[Task] Intent-level permissions per public key on Verifier accounts #153
Description
Background
Hot keys that market makers add through add_public_key automatically obtain full control over the Verifier account. Any leaked or compromised key can execute ft_withdraw, native_withdraw, token_diff, add/remove keys, etc. Operators would like to scope different keys to different responsibilities (e.g. quoting vs. treasury) to reduce the blast radius of a compromise and to meet operational/compliance requirements.
User Story
_As a market maker running multiple automated services, I need to mark certain public keys as “quote-only” and others as “withdrawal-enabled” so that leaking one hot key cannot drain all assets and so that my operational policies.
Acceptance Criteria
- Proposal describing how to store per-key permission metadata and ABI changes required.
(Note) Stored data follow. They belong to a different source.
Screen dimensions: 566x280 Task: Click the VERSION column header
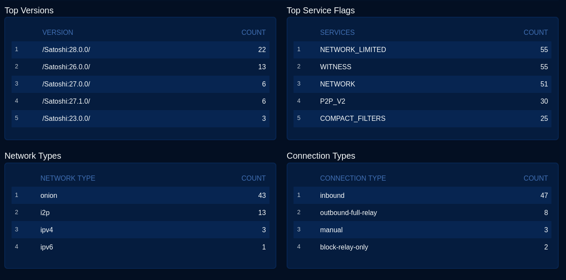(x=58, y=33)
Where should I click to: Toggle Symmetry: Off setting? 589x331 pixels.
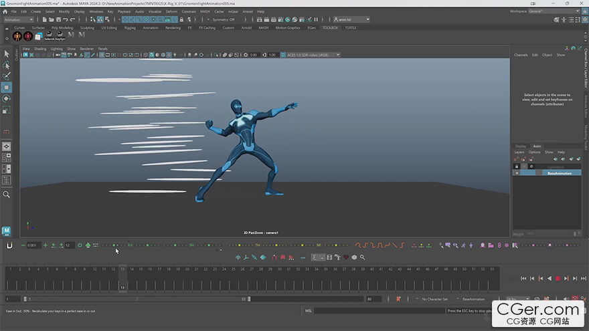(222, 19)

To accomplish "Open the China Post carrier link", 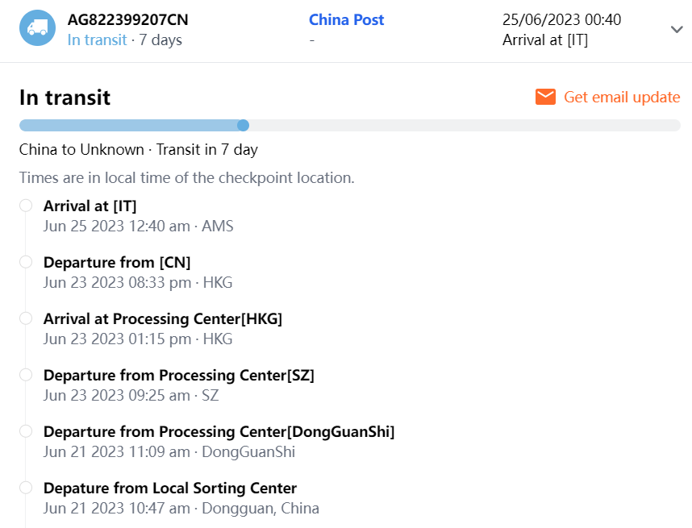I will pyautogui.click(x=346, y=19).
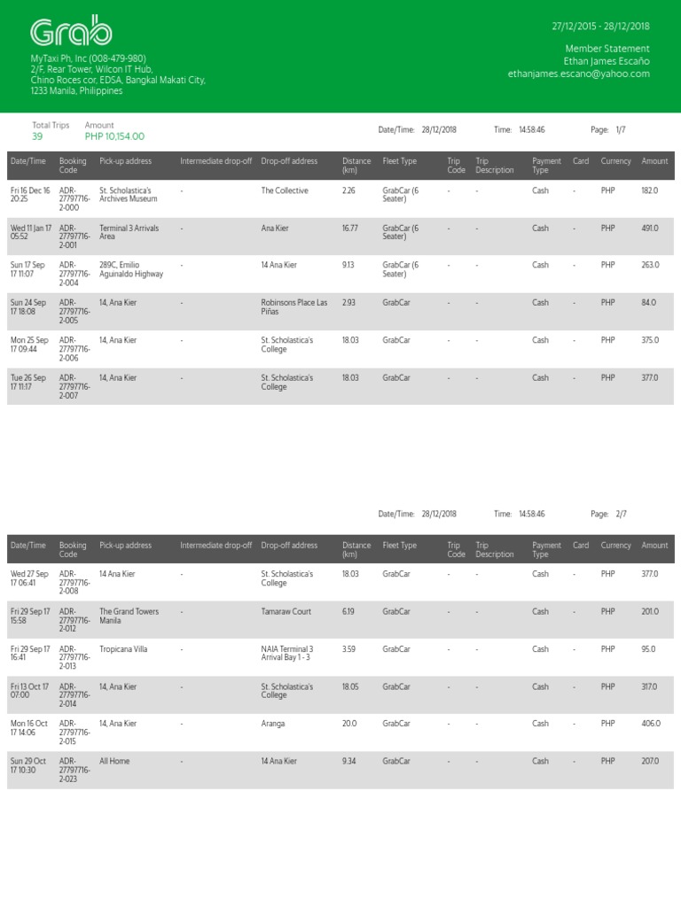This screenshot has width=681, height=907.
Task: Click the 289C, Emilio Aguinaldo Highway pick-up
Action: (x=131, y=269)
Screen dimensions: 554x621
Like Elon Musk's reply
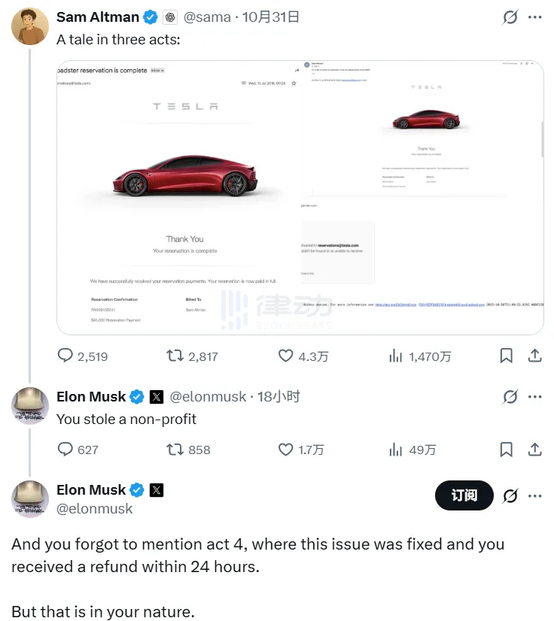tap(285, 449)
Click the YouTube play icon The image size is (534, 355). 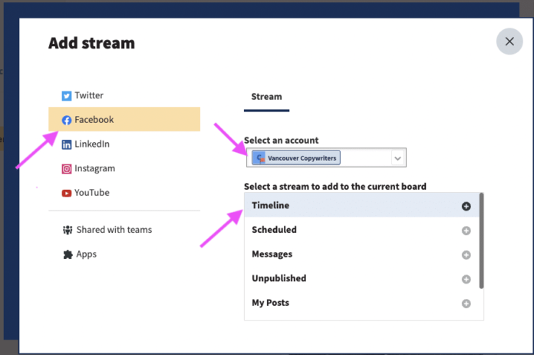(67, 193)
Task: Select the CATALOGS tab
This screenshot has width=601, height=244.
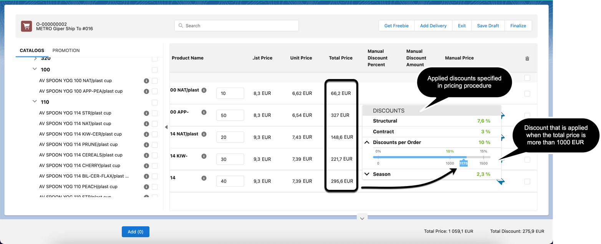Action: click(x=32, y=51)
- Ability to specify allowed intent types when adding a public key (default = current “all intents”).
- Execution path rejects any signed payload whose intents are not allowed for the signing key.
- View method (or equivalent) exposing the permissions for each key.
- Migration path for existing keys (they keep full access unless explicitly updated).
- Tests covering at least: successful execution with allowed intents, rejection when an intent is not permitted, permission updates, and backward compatibility.
- Documentation updated (intent-types docs, security guidance) explaining how to use the feature.
Resources & Additional Notes
- Current intent enum:
intents/core/src/intents/mod.rs. - Public key management:
intents/core/src/intents/account.rsanddefuse/src/accounts.rs. - Execution pipeline (
execute_signed_intentandverify_intent_nonce):intents/core/src/engine/mod.rs.